Reproduce exactly, and solely, the lines running from the top of the data below through the line with "Switch to the Audio Effects tab", both inclusive. Omit pictures.
***
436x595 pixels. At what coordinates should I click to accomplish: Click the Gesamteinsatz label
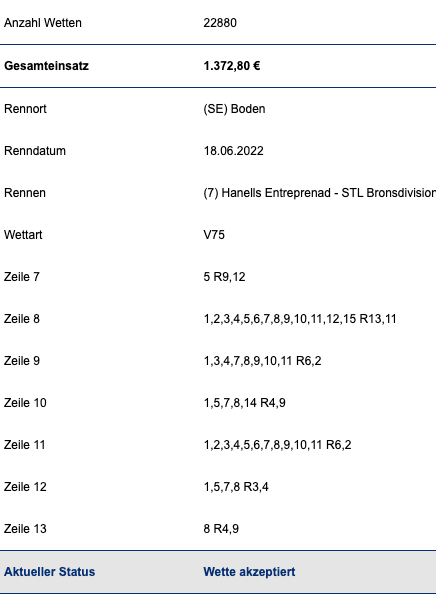click(x=46, y=66)
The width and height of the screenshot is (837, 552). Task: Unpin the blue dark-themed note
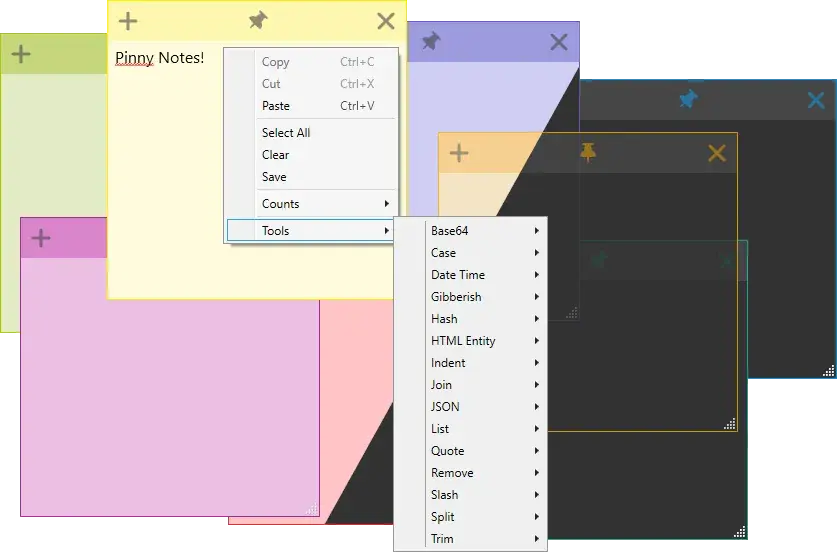click(x=688, y=100)
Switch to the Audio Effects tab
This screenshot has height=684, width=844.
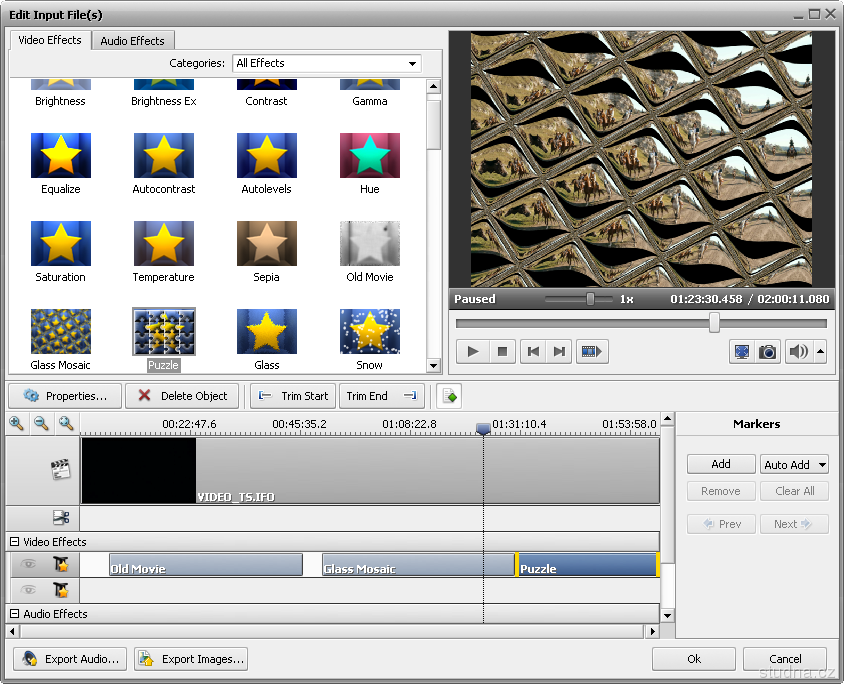pos(133,41)
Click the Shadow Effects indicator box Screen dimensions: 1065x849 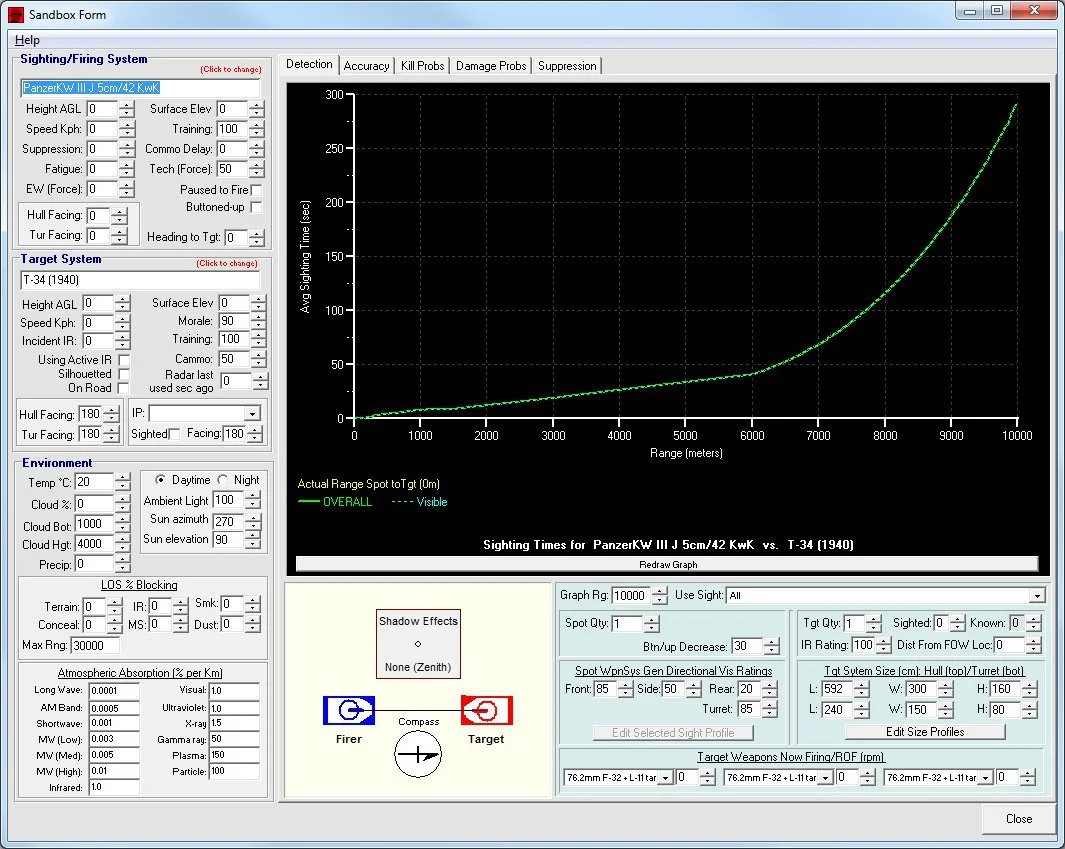click(x=417, y=643)
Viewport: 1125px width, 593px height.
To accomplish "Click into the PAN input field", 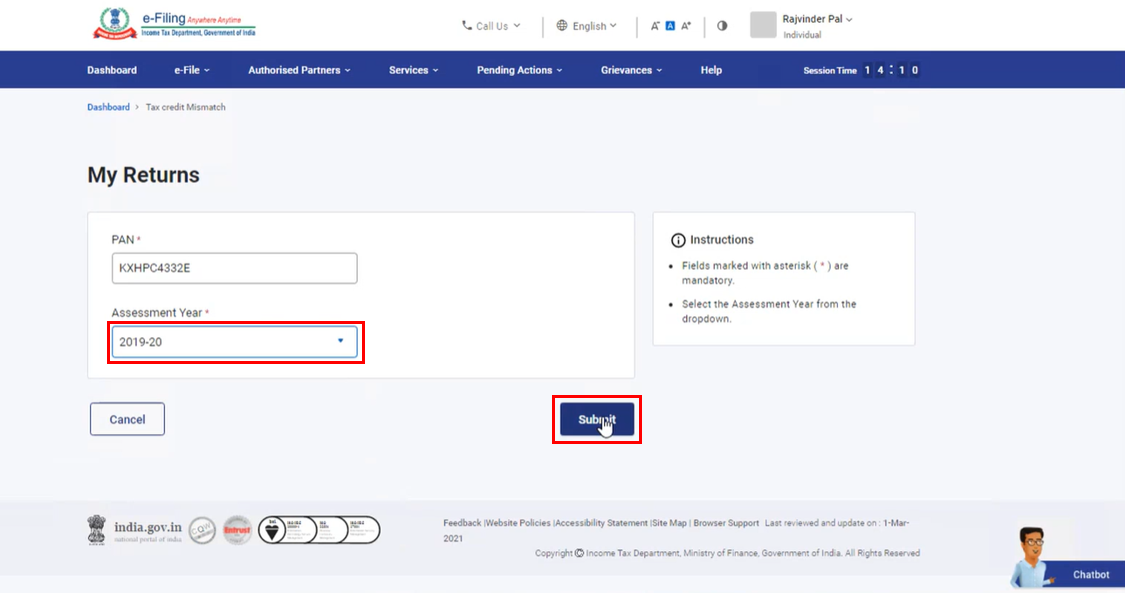I will coord(234,268).
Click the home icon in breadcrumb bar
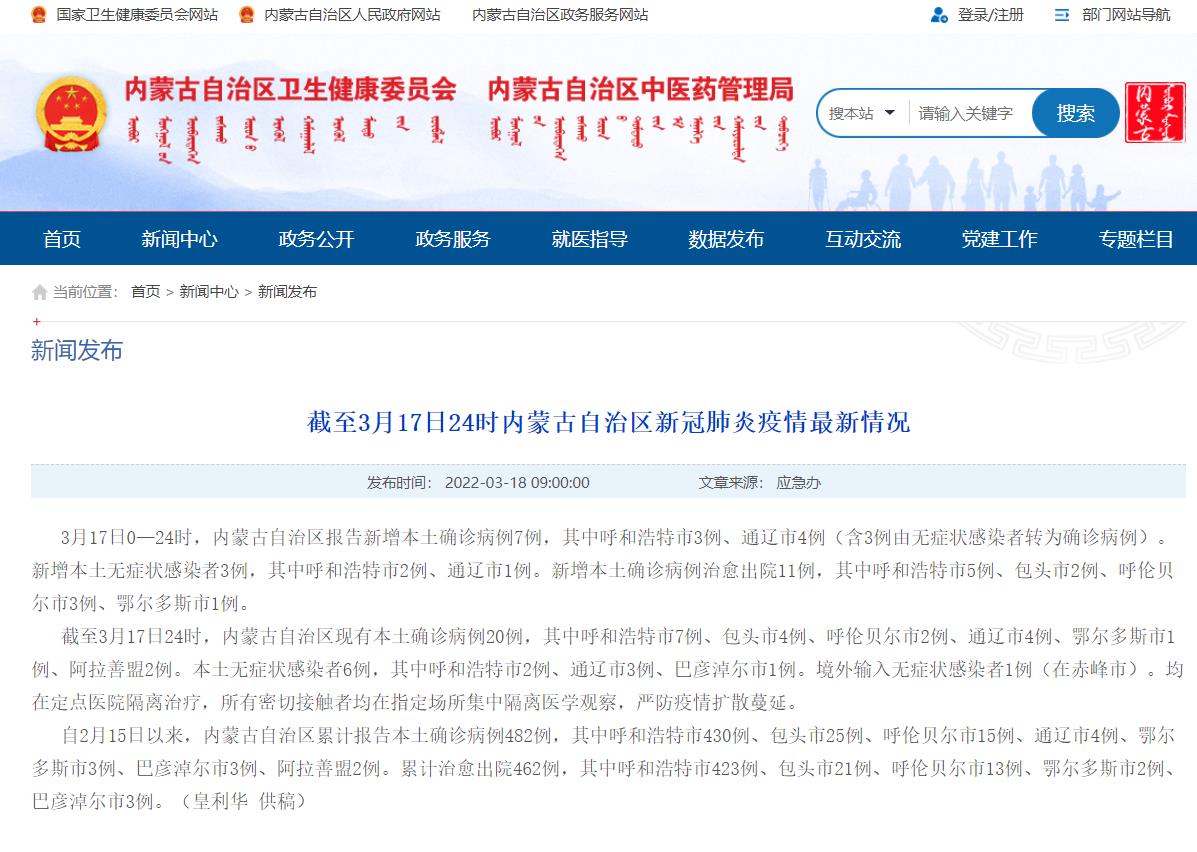The width and height of the screenshot is (1197, 852). 40,292
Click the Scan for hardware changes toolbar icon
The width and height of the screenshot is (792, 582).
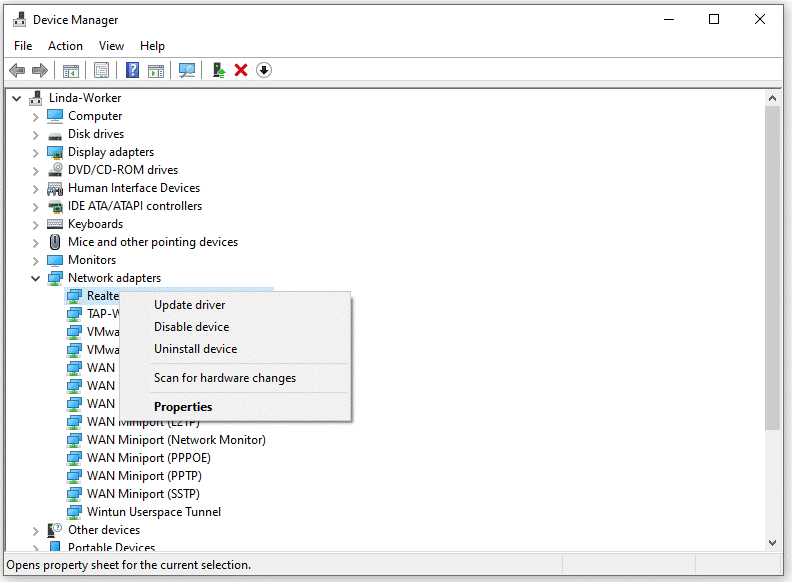[x=186, y=70]
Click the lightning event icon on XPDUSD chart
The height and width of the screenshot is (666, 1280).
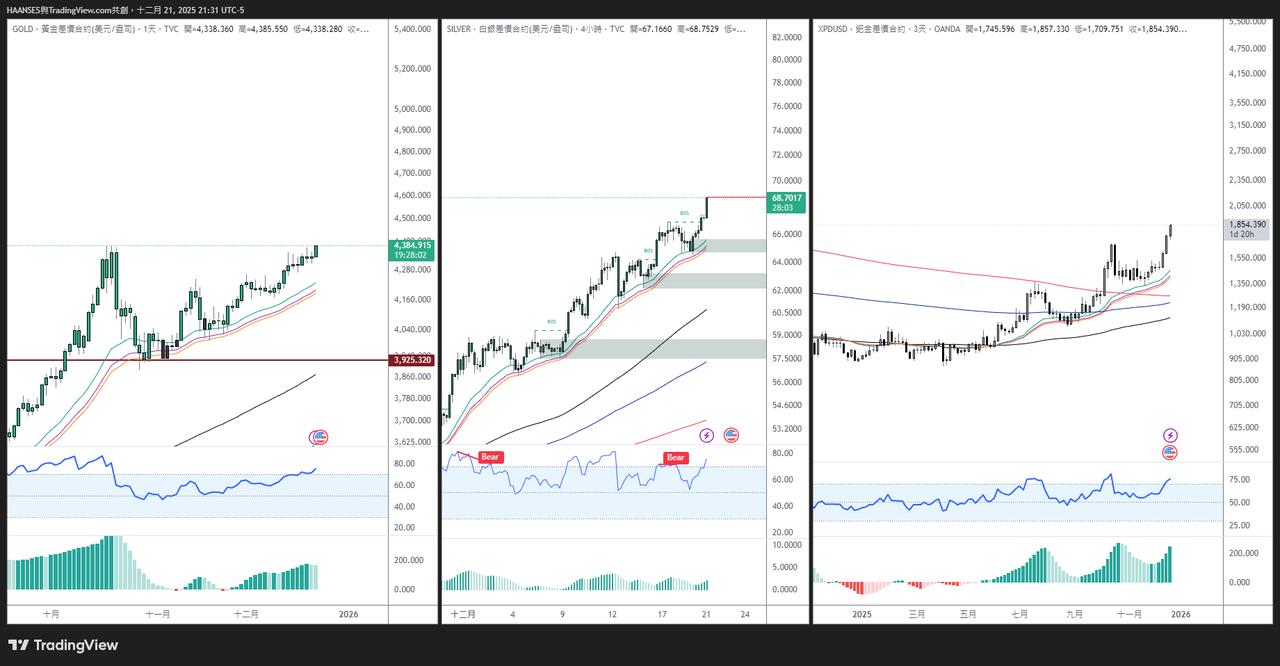coord(1170,435)
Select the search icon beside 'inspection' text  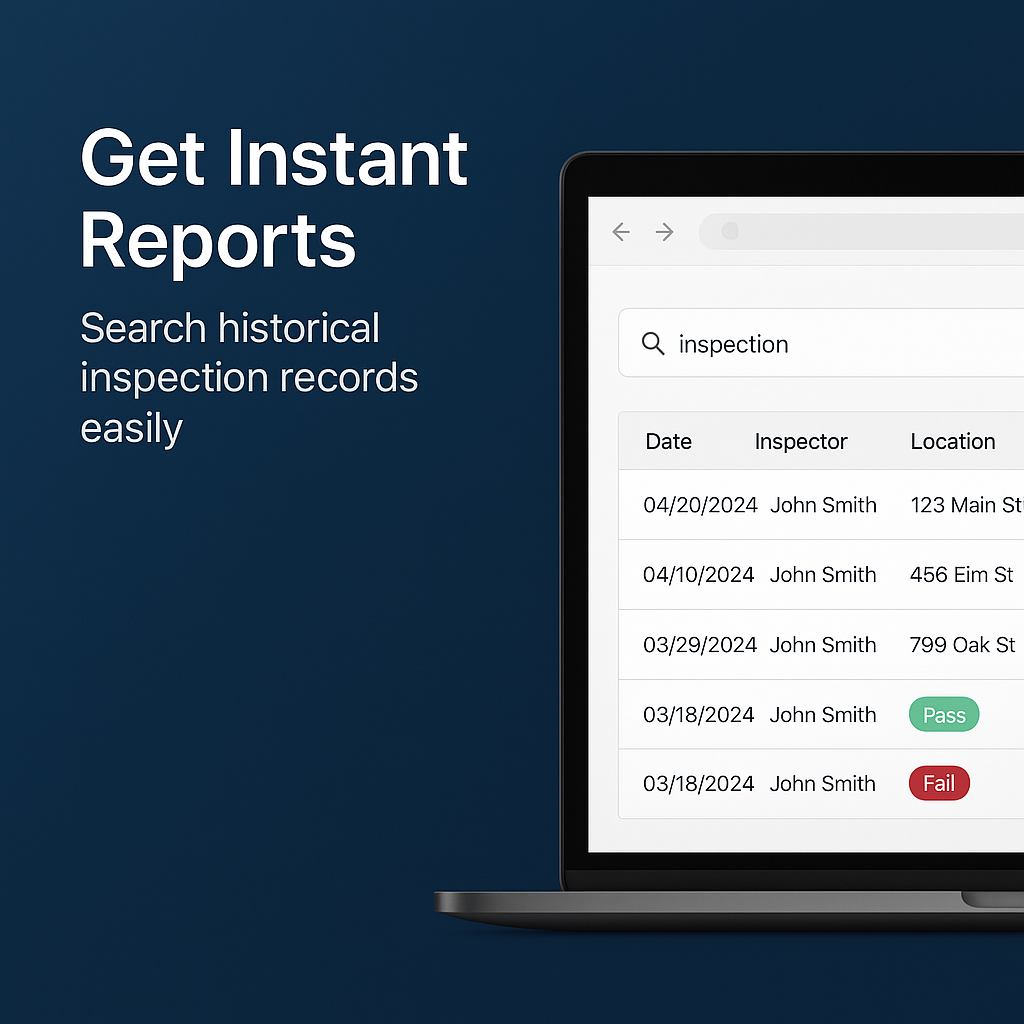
***
OUTPUT OF THE EXERCISE
436x595 pixels. At what coordinates should I click to accomplish: Click the Gesamteinsatz label
click(x=46, y=66)
The width and height of the screenshot is (837, 552). Task: Unpin the blue dark-themed note
click(x=688, y=100)
Switch to the Audio Effects tab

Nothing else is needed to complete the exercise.